Among the entries below, find every line that has "computer" and pull it out.

(Saved data entries)
--------------------------------------------------

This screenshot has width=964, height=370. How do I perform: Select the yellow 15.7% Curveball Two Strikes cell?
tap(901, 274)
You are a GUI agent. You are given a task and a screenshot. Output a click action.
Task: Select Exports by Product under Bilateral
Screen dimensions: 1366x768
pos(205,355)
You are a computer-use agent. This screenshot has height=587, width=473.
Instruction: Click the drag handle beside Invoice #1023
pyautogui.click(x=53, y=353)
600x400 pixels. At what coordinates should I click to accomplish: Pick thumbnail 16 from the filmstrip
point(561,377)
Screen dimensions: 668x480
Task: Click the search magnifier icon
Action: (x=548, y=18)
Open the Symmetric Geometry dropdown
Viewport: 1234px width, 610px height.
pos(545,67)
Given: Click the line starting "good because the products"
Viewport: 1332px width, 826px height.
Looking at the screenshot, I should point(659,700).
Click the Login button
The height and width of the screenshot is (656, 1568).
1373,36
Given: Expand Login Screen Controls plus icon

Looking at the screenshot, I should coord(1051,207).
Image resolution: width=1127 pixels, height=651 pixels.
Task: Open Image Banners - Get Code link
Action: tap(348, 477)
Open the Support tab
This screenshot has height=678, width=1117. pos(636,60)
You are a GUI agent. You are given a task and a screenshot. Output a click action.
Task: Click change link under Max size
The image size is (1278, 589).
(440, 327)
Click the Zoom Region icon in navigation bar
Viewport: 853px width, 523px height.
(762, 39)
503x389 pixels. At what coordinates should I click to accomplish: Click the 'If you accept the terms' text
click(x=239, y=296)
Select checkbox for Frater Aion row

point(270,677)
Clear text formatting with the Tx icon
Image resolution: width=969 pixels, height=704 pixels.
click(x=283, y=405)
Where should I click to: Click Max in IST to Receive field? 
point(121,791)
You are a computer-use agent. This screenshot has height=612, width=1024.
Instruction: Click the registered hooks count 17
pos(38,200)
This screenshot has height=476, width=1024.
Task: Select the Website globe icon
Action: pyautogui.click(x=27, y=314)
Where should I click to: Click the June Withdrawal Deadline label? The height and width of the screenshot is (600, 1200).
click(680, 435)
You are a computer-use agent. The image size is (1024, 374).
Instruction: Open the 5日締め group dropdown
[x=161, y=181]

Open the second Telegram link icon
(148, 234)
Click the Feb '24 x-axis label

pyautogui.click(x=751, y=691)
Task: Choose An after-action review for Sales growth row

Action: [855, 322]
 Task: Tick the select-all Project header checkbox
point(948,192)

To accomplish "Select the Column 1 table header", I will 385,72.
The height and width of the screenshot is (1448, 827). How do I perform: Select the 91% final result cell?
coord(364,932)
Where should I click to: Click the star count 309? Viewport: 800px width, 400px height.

--------------------------------------------------

**Answer**:
You are a computer-use agent. This screenshot has height=587, width=473.
You are a computer-use agent. This screenshot has height=612, width=1024.
You are a computer-use agent. The image size is (1024, 374).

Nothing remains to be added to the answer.